Publishers Weekly (Publishers Weekly)
Told in the form of a recollection, these ``confessions'' cover 13-year-old Charlotte's eventful 1832 transatlantic crossing. She begins her trip a prim schoolgirl returning home to her American family from England. From the start, there is something wrong with the Seahawk : the families that were to serve as Charlotte's chaperones do not arrive, and the unsavory crew warns her not to make the trip. When the crew rebels, Charlotte first sides with the civilized Captain Jaggerty, but before long she realizes that he is a sadist and--the only female aboard--she joins the crew as a seaman. Charlotte is charged with murder and sentenced to be hanged before the trip is over, but ends up in command of the Seahawk by the time it reaches its destination. Charlotte's repressive Puritanical family refuses to believe her tale, and the girl returns to the sea. Charlotte's story is a gem of nautical adventure, and Avi's control of tone calls to mind William Golding's 1980s trilogy of historical novels of the sea. Never wavering from its 19th century setting, the novel offers suspense and entertainment modern-day readers will enjoy. Ages 11-13. (Oct.)
Publishers Weekly (Publishers Weekly)
In this crackling good yarn--a Newbery Honor book--a 13-year-old girl must extricate herself from a perilous position during an 1832 transatlantic voyage.
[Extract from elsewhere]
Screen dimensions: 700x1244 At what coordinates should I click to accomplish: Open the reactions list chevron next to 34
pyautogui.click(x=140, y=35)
Ages 12-up. (Apr.)
Cathryn M. Mercier (The Five Owls, January/February 1991 (Vol. 5, No. 3))
Not every thirteen-year-old girl is accused of murder, brought to trial, and found guilty." This direct opening line powerfully launches a novel of extraordinary achievement and resonance. In 1832, Miss Doyle aspires to be a proper young lady: coiffed, pristinely dressed, and exquisitely well-mannered. She strives for perfection and parental approval. In mid-June, Charlotte embarks on the Seahawk to journey from her school in Liverpool, England, to her family, newly relocated in Providence, Rhode Island. Despite the abandonment of all other passengers and explicit warnings not to board ship, Charlotte obediently follows her father's arrangements and embarks upon this troubled, dangerous voyage. An adolescent of resolute will and civilized expectations, she contacts Captain Jaggery, hoping to ease her arduous trip. The captain reminds her of dear Papa: she ignores the crew's hostility toward him and insists upon casting him as her hero. Avi tells this story in the first person, unfolding Charlotte's forceful characterization in honest journal entries. He subtly reveals Charlotte's metamorphosis on numerous levels. The journal catalogs her growing suspicions and questions. She exchanges her polished boots and high-buttoned collars for common sailor's garb. She assumes first the duties, then the attitudes of a crew member and holds onto the dagger given to her by the ship's cook. Charlotte faces grim realizations and mortal moral decisions, but her voice never wavers. Control and refinement mark her language and similarly distinguish Avi's stylistic expertise. As she slowly reacts to the crew's volatile temperament and witnesses Jaggery's cruelties, Charlotte reaches a jolting epiphany: she most choose between her romantic ideals and humane mutiny. The tempestuous sea echoes the turbulence on the ship and within Charlotte's heart and mind. Her struggle will fully engage readers, who will find themselves cheering the improbable but deeply satisfying conclusion. Avi blends an innovative mixture of history and fiction, as seen previously in The Fighting Ground and The Man Who Was Poe, with the chilling realism of Wolf Rider to create this accomplished novel. Expertly crafted and consistently involving, it is sure to excite, enthrall, and challenge readers. Applause extends to Ruth E. Murray's bold book jacket, evocative gray-and-white chapter decorations, and detailed appendix illustrations. 1990, Orchard, $14.95. Ages 11 to 13.